Maserati Gran Cabrio: Familien-Rennkutsche
Elegant. Sportlich. Italienisch. Und Familientauglich? Der neue Maserati Gran Cabrio ist ein Auto für Genießer - und bietet Platz für vier Personen. Und das üppig, wie der Hersteller verspricht.
Von Julian Rohrer
Ein bisschen geht Maserati mit diesem Konzept zurück zu seinen Wurzeln. Stellt man sich einen klassischen Maserati vor, bleiben die Gedanken sicherlich bei einem pfeilschnellen, windschnittigen und vor allem viersitzigen Gran Turismo hängen. Dieser metallgewordene Traum aller Jungs und Junggebliebenen mit seinen bärenstarken 405 PS bei einer Endgeschwindigkeit von 285 km/h war schon immer einer der Trümpfe im guten, alten Autoquartett.
Als hätte es die Klimadiskussion nie gegeben, schicken die Italiener nun ein Auto ins Rennen, bei dem Design und Leistung eindeutig vor Umweltfreundlichkeit geht. Während dem einen der Durchschnittsverbrauch von 16,5 Litern die Tränen der Scham in die Augen treibt, sind es die Tränen der Freude bei den anderen, die folgende Werte vernehmen: ein 4,7 Liter großer V8-Motor, eine Leistung von 440 PS und 490 Newtonmeter Drehmoment.
Das Design des familienfreundlichen Sportwagens ist schlicht erhaben. Sieht man die sanft gewölbte, leicht angedeutete Heckflosse, folgen die Augen von ganz allein der bildschönen Karosserie. Das Wort Windschnittigkeit wird durch die gedrungene Konstruktion zumindest in dieser Fahrzeugklasse wie nebenbei neu erfunden, der Begriff Dynamik definiert die Linienführung im Handumdrehen neu.

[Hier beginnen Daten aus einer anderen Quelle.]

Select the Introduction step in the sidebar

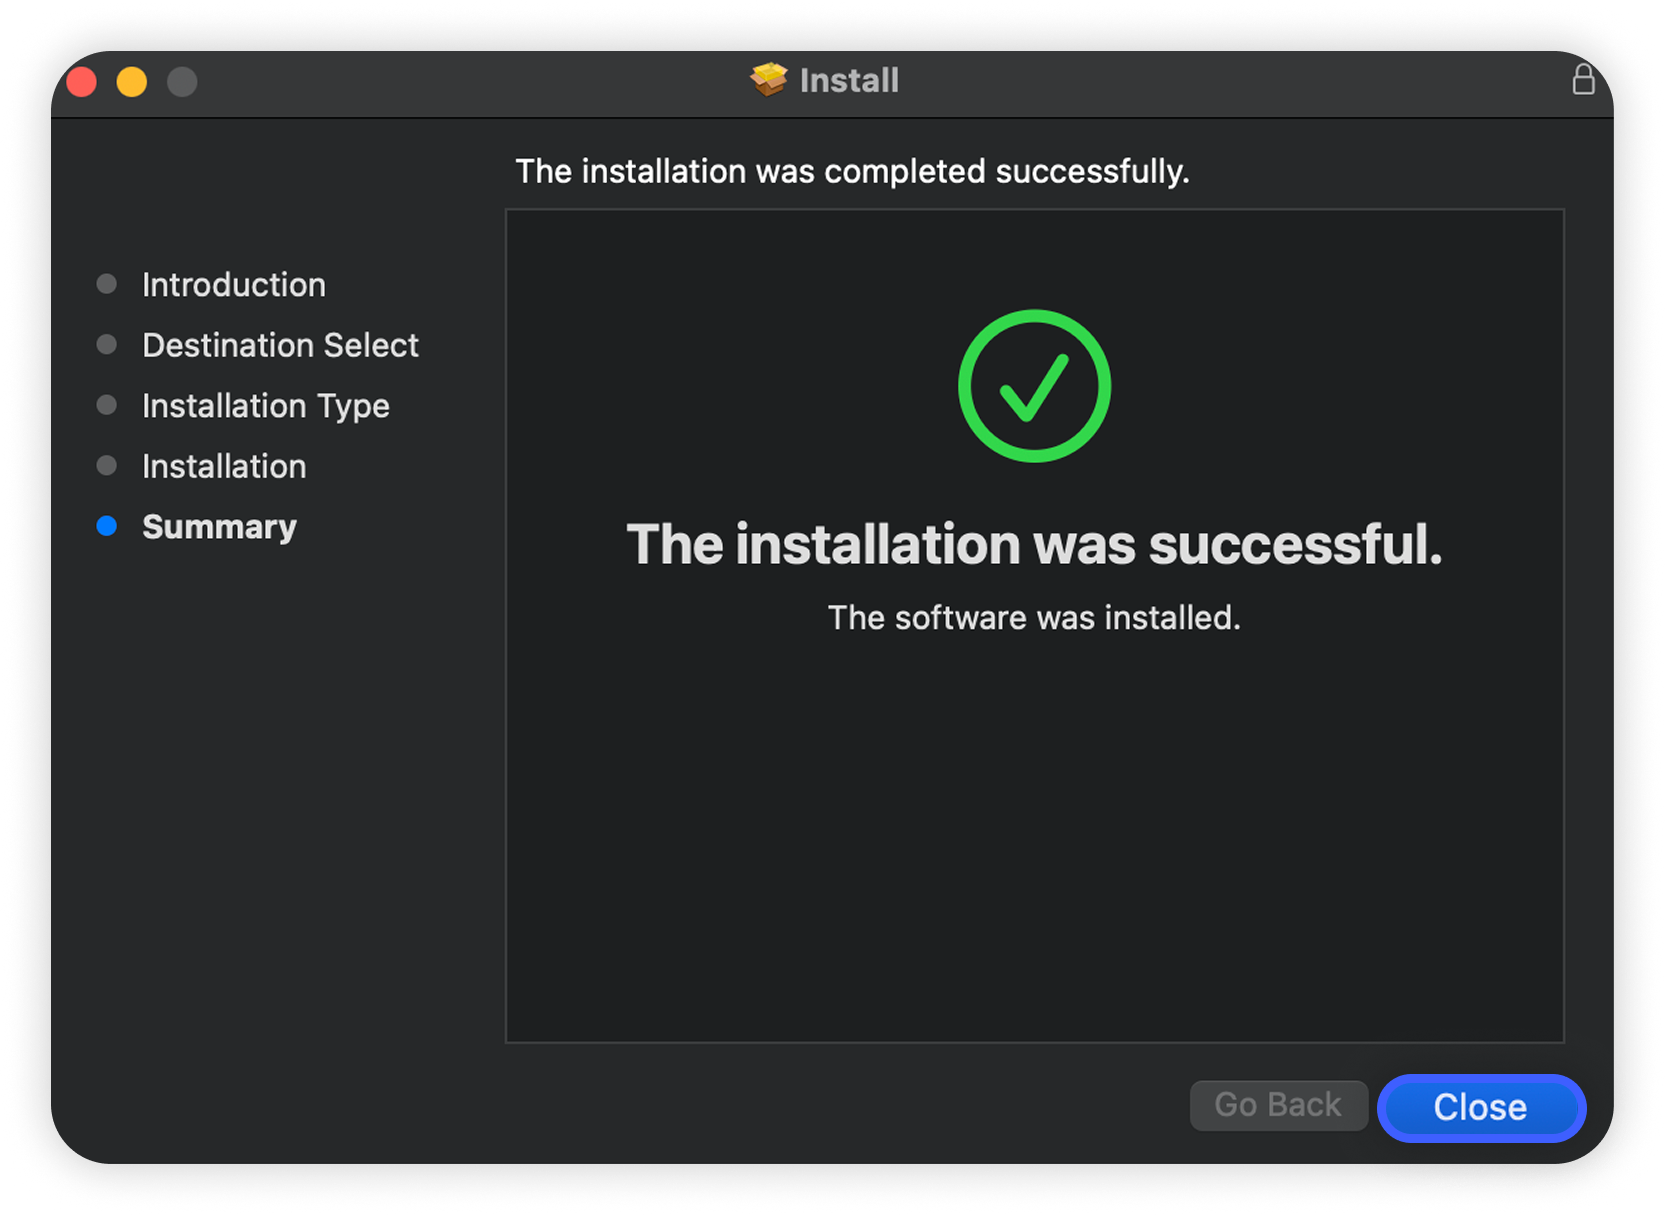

Vorgestellt wurde das Gran Cabrio im September auf der IAA. Während der Preis und die genaue Markteinführung noch nicht feststehen, verspricht das Design des Sportwagens genau zwei essentielle Dinge: "Picknick mit der Familie macht wieder Spaß - zumindest der Weg dorthin" und "So gut sah das Abliefern und Abholen der Kinder an der Schule noch nie aus".